Annie necesitaba escapar de amores tóxicos, de mentiras, de manipulaciones, de engaños, de tanta dependencia, de los hombres equivocados. Necesitaba vivir por ella misma, quererse, gustarse, no necesitar. Por eso se fue de improviso a pasar unos días a otra ciudad. Un lugar para perderse entre monumentos y callejuelas estrechas que le devolvieran las ganas de hacer cosas, de interesase por otras cosas.
Armin estaba agotado, vacío de amores intrascendentes, de historias sin finales felices ni tristes, de historias de amor que ni siquiera empezaban. El miedo a amar, la imposibilidad de entregarse a una persona era su obstáculo para sentir esa ansiedad del amor que te mantiene vivo. Por eso se fue de improviso a pasar unos días a otra ciudad. Un lugar para perderse entre monumentos y callejuelas estrechas en donde dejar enterrados sus miedos y empezar una nueva vida.
Pero entonces en aquel momento ambos se encontraron para vivir una historia de amor tan breve que nadie se dio cuenta.
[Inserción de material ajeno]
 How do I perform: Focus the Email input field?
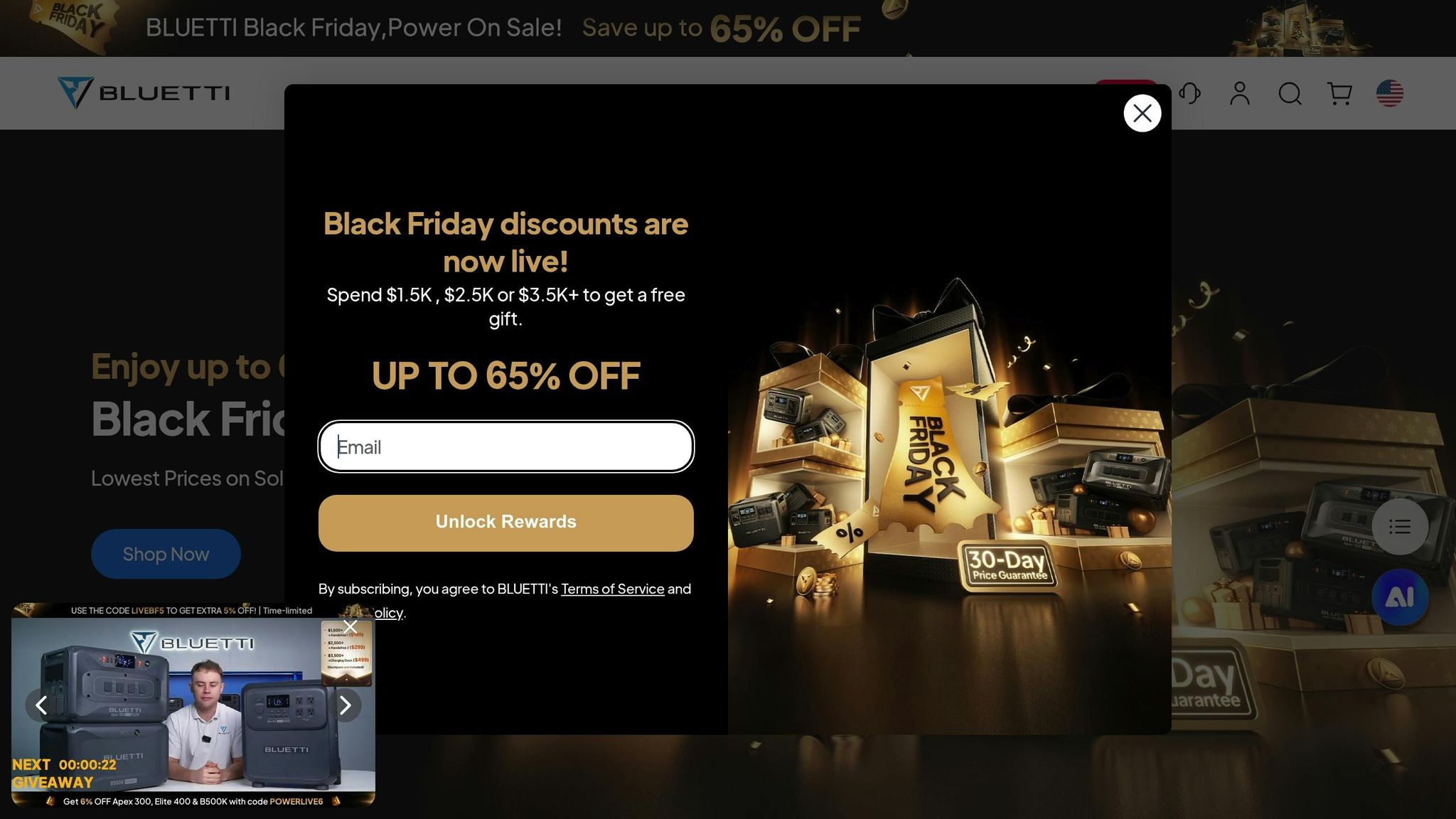(x=505, y=446)
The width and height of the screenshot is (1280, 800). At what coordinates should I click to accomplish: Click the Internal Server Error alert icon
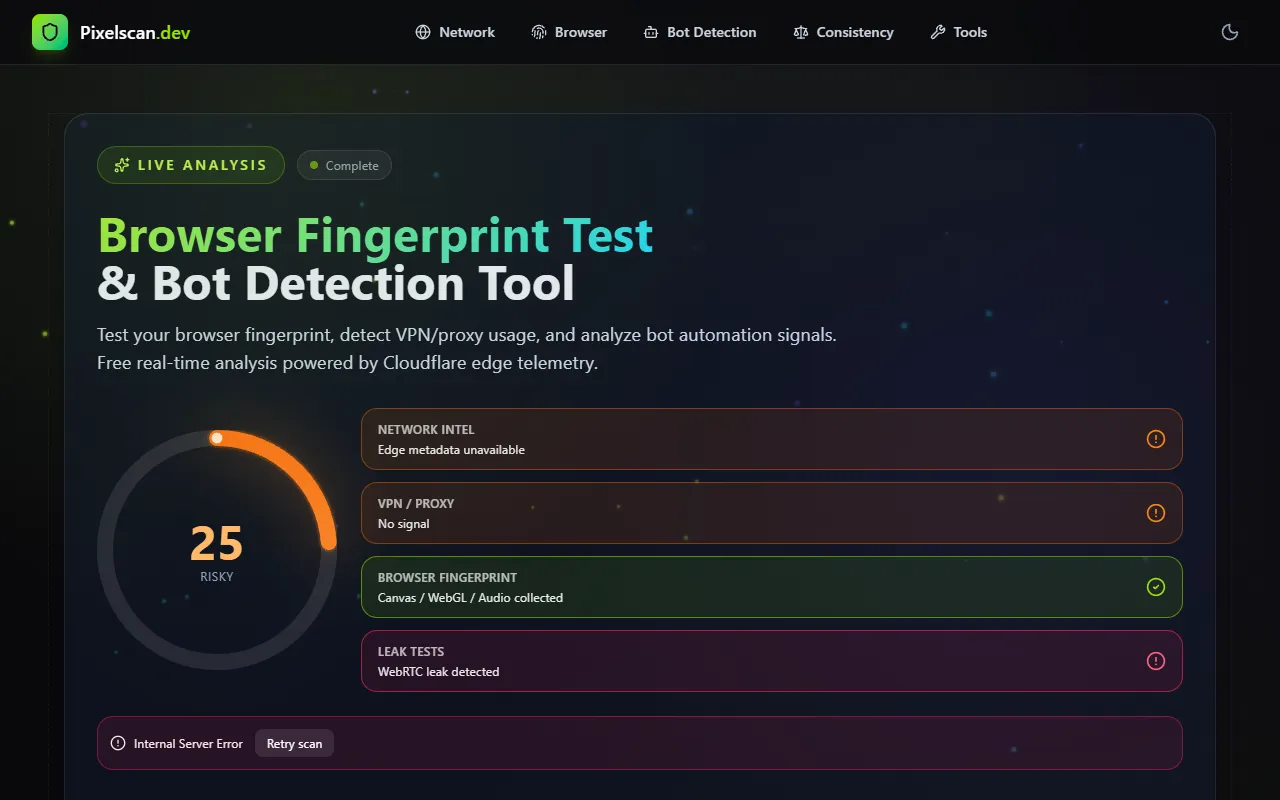[118, 743]
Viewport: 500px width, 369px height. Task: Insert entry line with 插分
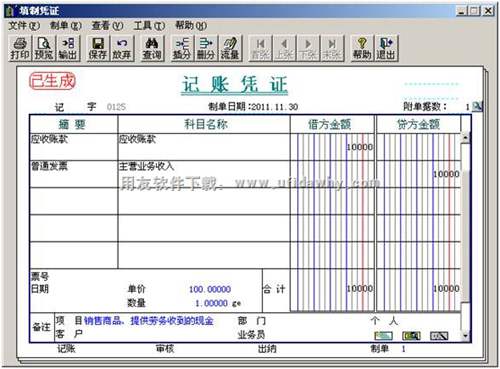click(182, 49)
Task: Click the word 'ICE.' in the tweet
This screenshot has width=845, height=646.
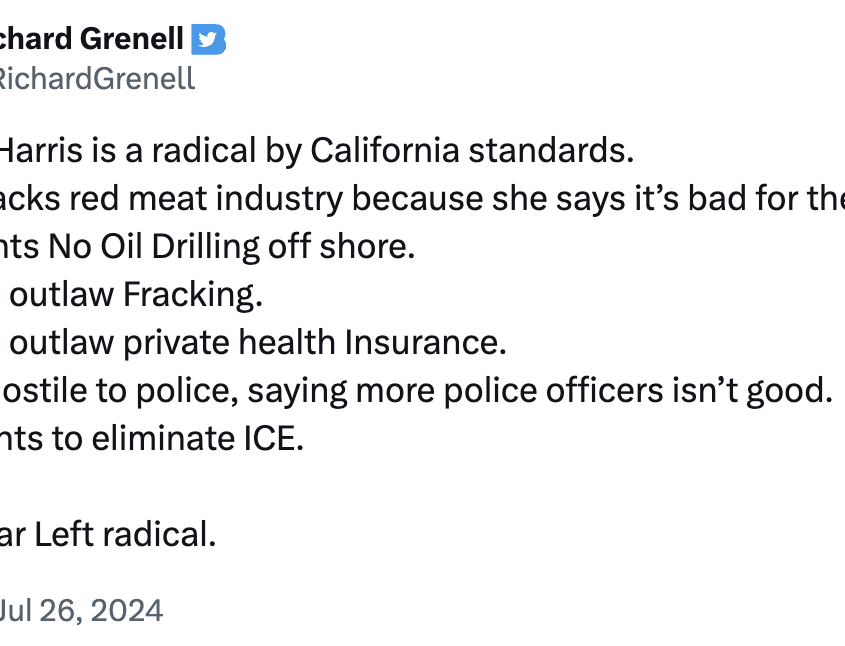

Annie estaba sentada en las escaleras de aquél museo, pensando, con la mirada perdida en no se sabe qué recuerdos. Lo que Armin vio mientras se acercaba fue a la mujer más maravillosa derramando lágrimas. No podía ser. Él secó sus lágrimas con una sonrisa y de repente desapareció. Tardó un instante en volver con la misma sonrisa de antes y unas flores robadas al jardín del museo. Annie seguía llorando porque sus sentidos le dieron la voz de alarma cuando él la rozó. Y así juntaron sus miradas y luego sus bocas en un beso que los removió por dentro.
Un beso entre dos desconocidos que se necesitaban urgentemente. Ninguno de los dos quería separar sus labios del otro, sintiendo cómo los temores desaparecían, cómo las inseguridades se convertían en confianza, disfrutando del placer sin obstáculos. Y así estuvieron una eternidad. Una eternidad que duró el tiempo que dura un beso.